По воспоминаниям старожилов, в ту пору в Коломягах находилось несколько магазинов. Один из них располагался на 3-й линии 1-й половины между Парголовским переулком и Горной улицей. Это было двухэтажное здание: продуктовый магазин занимал низ дома, а второй этаж являлся жилым. В полуподвале велась продажа овощей и картофеля. Перед войной вместо магазина в этом доме сделали «красный уголок».

Еще один магазин (гастроном) располагался неподалеку – напротив пруда на Березовой улице, возле пересечения ее с 3-й линией 1-й половины. Рядом находилась «серая школа» (речь о ней пойдет дальше).

Как и до революции, центром притяжения всей округи оставался храм Св. Дмитрия Солунского. Многие коломяжцы сохраняли верность традиционным ценностям, несмотря на провозглашенную властями борьбу с религией и воинствующий атеизм. Заслуженным уважением коломяжцев пользовался настоятель храма протоиерей Иоанн Лебедев, занимавший этот пост еще с дореволюционных времен.

«Как мы любили праздники Христовы! – вспоминала о своем детстве Александра Николаевна Полировнова, которая в 1920-е годы пела в церкви (ее отец, Николай Иванович Шишигин, тогда же был членом церковной „двадцатки“). – Они освящали суровые трудовые будни, наполняли жизнь высоким смыслом». На Рождество служба в храме начиналась в четыре часа утра, затем подростки шли из дома в дом славить Христа. «Все двери открыты настежь, лица сияют радостью и радушием.
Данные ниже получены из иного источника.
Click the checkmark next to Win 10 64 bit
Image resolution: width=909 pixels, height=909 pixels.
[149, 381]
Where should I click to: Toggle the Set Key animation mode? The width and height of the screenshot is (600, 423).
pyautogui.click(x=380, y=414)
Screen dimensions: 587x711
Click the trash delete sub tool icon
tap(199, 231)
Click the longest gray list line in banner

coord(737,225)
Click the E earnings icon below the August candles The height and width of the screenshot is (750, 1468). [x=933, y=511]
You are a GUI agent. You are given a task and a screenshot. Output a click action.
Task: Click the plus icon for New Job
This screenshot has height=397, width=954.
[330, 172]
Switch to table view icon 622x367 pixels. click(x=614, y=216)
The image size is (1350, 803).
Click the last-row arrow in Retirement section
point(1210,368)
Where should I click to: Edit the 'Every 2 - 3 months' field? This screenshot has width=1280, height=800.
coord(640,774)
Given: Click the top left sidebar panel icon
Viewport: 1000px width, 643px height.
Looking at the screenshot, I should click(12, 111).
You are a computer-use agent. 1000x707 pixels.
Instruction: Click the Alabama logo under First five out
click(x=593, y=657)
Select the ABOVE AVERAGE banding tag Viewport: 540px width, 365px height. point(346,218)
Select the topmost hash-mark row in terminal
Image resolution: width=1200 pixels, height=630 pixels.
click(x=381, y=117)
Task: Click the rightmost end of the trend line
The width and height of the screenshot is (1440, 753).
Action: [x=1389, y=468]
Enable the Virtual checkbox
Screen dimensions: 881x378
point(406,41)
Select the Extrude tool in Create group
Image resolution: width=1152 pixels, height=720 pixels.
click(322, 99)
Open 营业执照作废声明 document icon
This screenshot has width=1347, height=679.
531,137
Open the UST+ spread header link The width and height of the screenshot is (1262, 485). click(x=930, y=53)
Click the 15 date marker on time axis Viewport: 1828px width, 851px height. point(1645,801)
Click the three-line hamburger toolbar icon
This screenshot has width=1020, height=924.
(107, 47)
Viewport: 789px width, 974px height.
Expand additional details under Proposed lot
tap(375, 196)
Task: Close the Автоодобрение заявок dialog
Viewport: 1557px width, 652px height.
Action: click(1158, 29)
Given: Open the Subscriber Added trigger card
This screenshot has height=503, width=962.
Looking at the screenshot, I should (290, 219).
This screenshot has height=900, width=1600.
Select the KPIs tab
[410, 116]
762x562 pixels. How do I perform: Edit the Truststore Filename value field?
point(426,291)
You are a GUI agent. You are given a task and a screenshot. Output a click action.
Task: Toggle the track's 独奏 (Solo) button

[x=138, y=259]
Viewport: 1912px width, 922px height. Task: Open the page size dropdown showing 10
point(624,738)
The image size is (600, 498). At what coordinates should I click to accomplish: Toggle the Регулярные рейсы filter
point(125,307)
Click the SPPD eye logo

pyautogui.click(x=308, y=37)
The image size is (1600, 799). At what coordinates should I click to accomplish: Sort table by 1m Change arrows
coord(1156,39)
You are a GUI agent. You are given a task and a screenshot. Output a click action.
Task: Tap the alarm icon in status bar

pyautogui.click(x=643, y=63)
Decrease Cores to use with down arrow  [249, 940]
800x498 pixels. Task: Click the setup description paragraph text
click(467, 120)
Споем тропарь, кондак праздника. Кто копеечку даст, кто гостинчик».


Мария Яковлевна Сморчкова (ур. Шишкина). Фото 1910-х гг. из семейного архива А.Г. Паламодова – внука М.Я. Сморчковой

В праздник св. Георгия Победоносца скот после зимы впервые выводили на траву.

«В нашей семье было две лошадки, коровушка, да и у многих других так, – рассказывала А.Н. Полировнова (ее воспоминания приведены в книге, посвященной 100-летию храма и изданной в 2006 году). – И вот в праздничный день у церковной ограды собирался целый табун. Крестьяне чистили до блеска своих любимцев, наряжали: привязывали к гривам бантики, яркие ленточки. И пока шла литургия, кони стояли не шелохнувшись. А потом батюшка кропил их святой водой, освящал поля, сенокосы. И какая благодать, ликование раздавались тогда по всей округе...

На Преображение из церкви выходил большой крестный ход и разделялся на два потока: один двигался по нашей 3-й линии, второй – по Полевой улице. У каждого дома стояли столик, иконка, букет цветов. И у каждого дома священник служил краткий молебен – никого не оставляли без радости в этот чудный день. Впереди на носилках несли икону Преображения. В конце Коломяг, под горой, ручейки крестного хода соединялись. В районе озера Долгое, на выгоне, ждали своего часа коровки. Туда приходил батюшка и кропил святой водой все стадо. За крестным ходом следовали повозки с арбузами, яблоками.

Во время масленицы молодежь каталась на лошадках с бубенчиками. В последнее перед Великим постом воскресенье, строго до четырех часов дня, веселье затихало. В храме начинался чин прощения. Многие сельские любители выпить записывались в церкви на пост, давая обет трезвости».


Первый настоятель церкви Св. Дмитрия Солунского протоиерей Иоанн Лебедев (в центре) и священник Петр Пигулевский (во втором ряду, второй справа) с крестьянским хором. Фото начала XX в.

Как и прежде, в коломяжский храм приходили семьями в дни больших праздников, крестили детей, венчали молодоженов, провожали близких в последний путь. Такое положение, естественно, не устраивало новые власти, которые видели в коломяжском храме потенциально опасный очаг «инакомыслия». В книге, посвященной 100-летию храма, приводится «подписка» настоятеля Иоанна Лебедева от 18 августа 1922 года, данная им заведующему церковным столом Иванову. В ней он писал: «Беседы, а равно и другие какие-либо сборища, помимо церковных служб, без разрешения указанного отдела обязуюсь не устраивать, предварительно подав заявление за трое суток. Сборища, собранные без разрешения, будут приравниваться к нелегальным, и поэтому буду нести за уклонение заслуженную кару по всем строгостям законов Российской республики».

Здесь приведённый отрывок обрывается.